■ Aim of the task
Please return the lines below verbatim, beginning at the one that has "Task: Clear console with the eraser icon" and stopping after the one that has "Given: Select 2020 in the navigator timeline", and add no other lines.
═══ The data
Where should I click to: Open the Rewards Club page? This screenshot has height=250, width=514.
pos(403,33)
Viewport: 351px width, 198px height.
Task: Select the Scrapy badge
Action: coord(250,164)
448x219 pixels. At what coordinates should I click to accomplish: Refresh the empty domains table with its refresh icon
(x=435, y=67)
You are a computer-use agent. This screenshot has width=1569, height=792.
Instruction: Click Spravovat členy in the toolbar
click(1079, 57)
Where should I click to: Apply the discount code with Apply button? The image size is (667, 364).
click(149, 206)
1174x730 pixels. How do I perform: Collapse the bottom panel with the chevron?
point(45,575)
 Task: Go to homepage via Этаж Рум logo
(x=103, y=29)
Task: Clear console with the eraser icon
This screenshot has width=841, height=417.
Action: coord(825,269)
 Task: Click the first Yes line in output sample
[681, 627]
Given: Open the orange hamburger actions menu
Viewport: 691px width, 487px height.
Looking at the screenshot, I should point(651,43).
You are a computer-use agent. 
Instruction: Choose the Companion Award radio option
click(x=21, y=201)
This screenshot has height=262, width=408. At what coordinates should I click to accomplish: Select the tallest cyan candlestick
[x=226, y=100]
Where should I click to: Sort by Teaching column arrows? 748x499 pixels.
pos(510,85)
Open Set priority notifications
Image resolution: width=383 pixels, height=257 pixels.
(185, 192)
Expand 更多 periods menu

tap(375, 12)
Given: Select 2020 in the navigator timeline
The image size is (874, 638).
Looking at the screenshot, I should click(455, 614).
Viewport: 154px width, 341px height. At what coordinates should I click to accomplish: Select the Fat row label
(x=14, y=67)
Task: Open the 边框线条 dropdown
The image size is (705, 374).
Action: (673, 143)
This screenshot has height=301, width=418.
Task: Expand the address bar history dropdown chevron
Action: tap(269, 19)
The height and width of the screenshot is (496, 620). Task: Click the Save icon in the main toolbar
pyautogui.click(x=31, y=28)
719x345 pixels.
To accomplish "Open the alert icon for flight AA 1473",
══════
■ Task output
Task: Clear console with the eraser icon
This screenshot has width=841, height=417.
Action: coord(825,269)
 Task: Click the first Yes line in output sample
[681, 627]
Given: Open the orange hamburger actions menu
Viewport: 691px width, 487px height.
Looking at the screenshot, I should point(651,43).
You are a computer-use agent. 
Instruction: Choose the Companion Award radio option
click(x=21, y=201)
This screenshot has height=262, width=408. At what coordinates should I click to accomplish: Select the tallest cyan candlestick
[x=226, y=100]
Where should I click to: Sort by Teaching column arrows? 748x499 pixels.
pos(510,85)
Open Set priority notifications
Image resolution: width=383 pixels, height=257 pixels.
(185, 192)
Expand 更多 periods menu

tap(375, 12)
Given: Select 2020 in the navigator timeline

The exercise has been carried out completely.